According to Elearnor Terrett, Ten U.S. senators, including Ruben Gallego, have rejected the current version of the GENIUS Act, citing major concerns. These are a lack of strong anti-money laundering (AML) provisions, national security protections, and protections for the broader financial system. Four Democrats—Gallego, Warner, Kim, and Blunt Rochester—had voted for the bill earlier during the Senate Banking Committee’s March markup.

Democrat Angela Alsobrooks, one of the original co-sponsors, did not join the recent statement. Their sudden shift follows growing media scrutiny over former President Donald Trump’s alleged ties to a stablecoin venture. A recent New York Times report claimed Trump’s relatives could profit from a $2 billion stablecoin deal with a foreign fund.

Political Dynamics Cloud Regulatory Intentions

Besides national security concerns, political tensions appear to be fueling the resistance. A Senate GOP aide suggested that the opposition is less about policy and more about Trump’s growing influence.

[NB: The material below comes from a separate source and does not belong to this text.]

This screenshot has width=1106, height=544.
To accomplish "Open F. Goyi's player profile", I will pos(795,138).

Moreover, just two days earlier, Senator John Thune launched a process to fast-track the GENIUS Act to a full Senate vote. Consequently, this rapid escalation in political and media drama has overshadowed the bill’s actual content.

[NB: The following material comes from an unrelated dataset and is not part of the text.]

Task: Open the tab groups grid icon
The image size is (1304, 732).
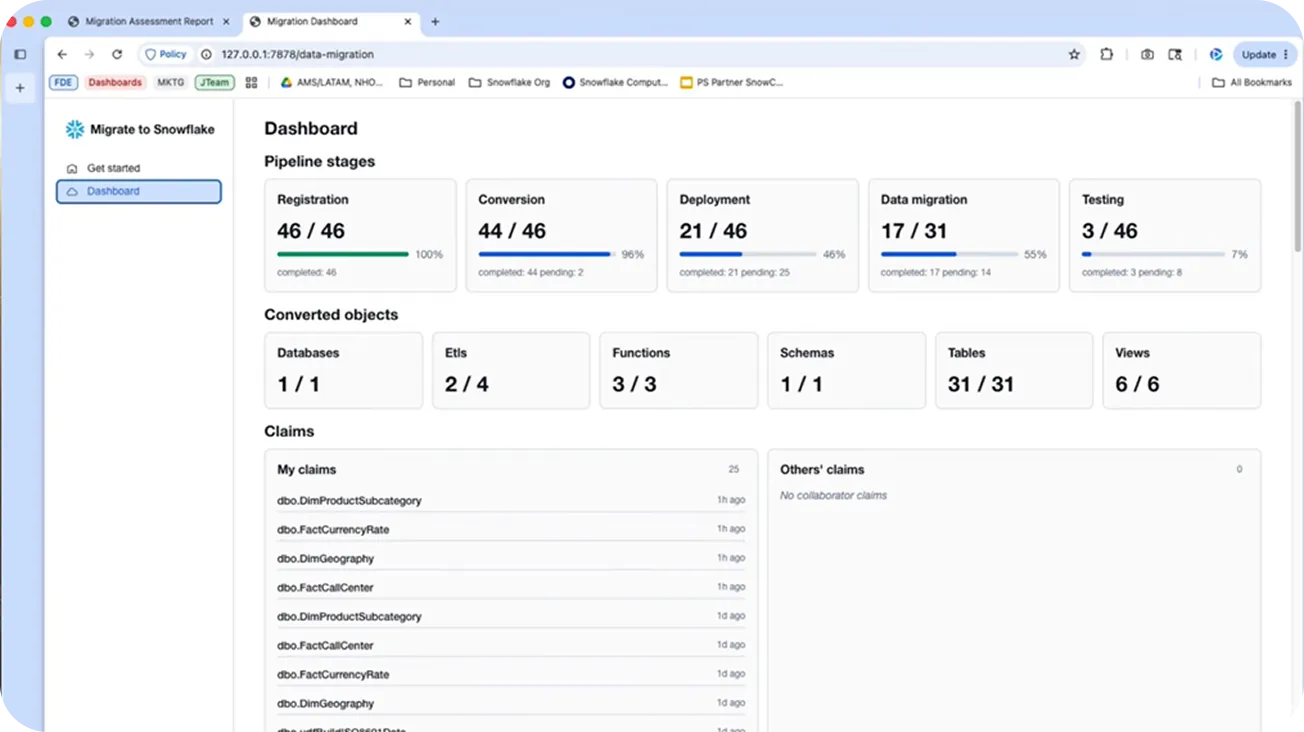Action: click(x=251, y=83)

The GENIUS Act seeks to bring long-overdue clarity to stablecoin regulation. It requires issuers to hold 1:1 reserves, submit to regular audits, and comply with AML rules. Additionally, it would prohibit algorithmic stablecoins like TerraUSD, which collapsed in 2022 and wiped out billions in investor funds. That collapse exposed the fragility of unregulated crypto assets and sparked widespread calls for reform.

Industry Support Highlights Regulatory Urgency

Major players like Circle, the issuer of USDC, continue to advocate for quick federal action. Hence, industry pressure for regulatory clarity is mounting. Without it, issuers face uncertainty, and institutions grow hesitant. Furthermore, clear rules build trust, which remains fragile after recent crypto failures.

This bill could establish foundational standards for stablecoins before innovation again races ahead of regulation. However, political distractions threaten that progress. The longer lawmakers debate over Trump-related optics, the more delayed consumer protection becomes.